YOUR INSTRUCTIONS: Take the data below and extract the lines from the one with "Click the 'Математика'" to the one with "Click the Export button", inclusive, exactly as written.

TASK MATERIAL:
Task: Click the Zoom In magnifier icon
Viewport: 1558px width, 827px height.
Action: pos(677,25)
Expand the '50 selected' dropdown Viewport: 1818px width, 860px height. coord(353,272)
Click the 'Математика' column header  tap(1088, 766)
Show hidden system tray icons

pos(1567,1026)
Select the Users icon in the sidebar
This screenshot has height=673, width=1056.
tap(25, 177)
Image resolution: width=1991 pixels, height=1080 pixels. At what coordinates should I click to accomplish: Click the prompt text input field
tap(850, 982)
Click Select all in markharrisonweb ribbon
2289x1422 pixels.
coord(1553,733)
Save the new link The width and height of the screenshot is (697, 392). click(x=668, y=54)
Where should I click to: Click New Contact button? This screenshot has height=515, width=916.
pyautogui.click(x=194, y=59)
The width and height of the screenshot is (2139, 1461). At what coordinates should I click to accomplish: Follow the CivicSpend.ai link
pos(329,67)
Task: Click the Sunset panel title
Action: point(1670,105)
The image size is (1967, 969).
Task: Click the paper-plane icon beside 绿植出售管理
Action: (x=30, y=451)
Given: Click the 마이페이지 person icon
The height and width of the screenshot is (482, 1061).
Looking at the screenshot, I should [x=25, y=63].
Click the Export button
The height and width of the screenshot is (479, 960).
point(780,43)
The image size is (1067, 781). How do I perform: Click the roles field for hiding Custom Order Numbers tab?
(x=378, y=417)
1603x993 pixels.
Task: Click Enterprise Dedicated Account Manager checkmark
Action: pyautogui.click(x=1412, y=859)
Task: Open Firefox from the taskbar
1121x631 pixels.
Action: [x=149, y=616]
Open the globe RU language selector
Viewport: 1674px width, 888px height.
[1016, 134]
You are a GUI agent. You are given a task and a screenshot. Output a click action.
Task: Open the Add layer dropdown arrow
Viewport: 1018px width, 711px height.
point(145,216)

SOLUTION TO THE EXERCISE:
Click the 'Математика' column header  tap(1088, 766)
Show hidden system tray icons

pos(1567,1026)
Select the Users icon in the sidebar
This screenshot has height=673, width=1056.
tap(25, 177)
Image resolution: width=1991 pixels, height=1080 pixels. At what coordinates should I click to accomplish: Click the prompt text input field
tap(850, 982)
Click Select all in markharrisonweb ribbon
2289x1422 pixels.
coord(1553,733)
Save the new link The width and height of the screenshot is (697, 392). click(x=668, y=54)
Where should I click to: Click New Contact button? This screenshot has height=515, width=916.
pyautogui.click(x=194, y=59)
The width and height of the screenshot is (2139, 1461). At what coordinates should I click to accomplish: Follow the CivicSpend.ai link
pos(329,67)
Task: Click the Sunset panel title
Action: point(1670,105)
The image size is (1967, 969).
Task: Click the paper-plane icon beside 绿植出售管理
Action: (x=30, y=451)
Given: Click the 마이페이지 person icon
The height and width of the screenshot is (482, 1061).
Looking at the screenshot, I should [x=25, y=63].
Click the Export button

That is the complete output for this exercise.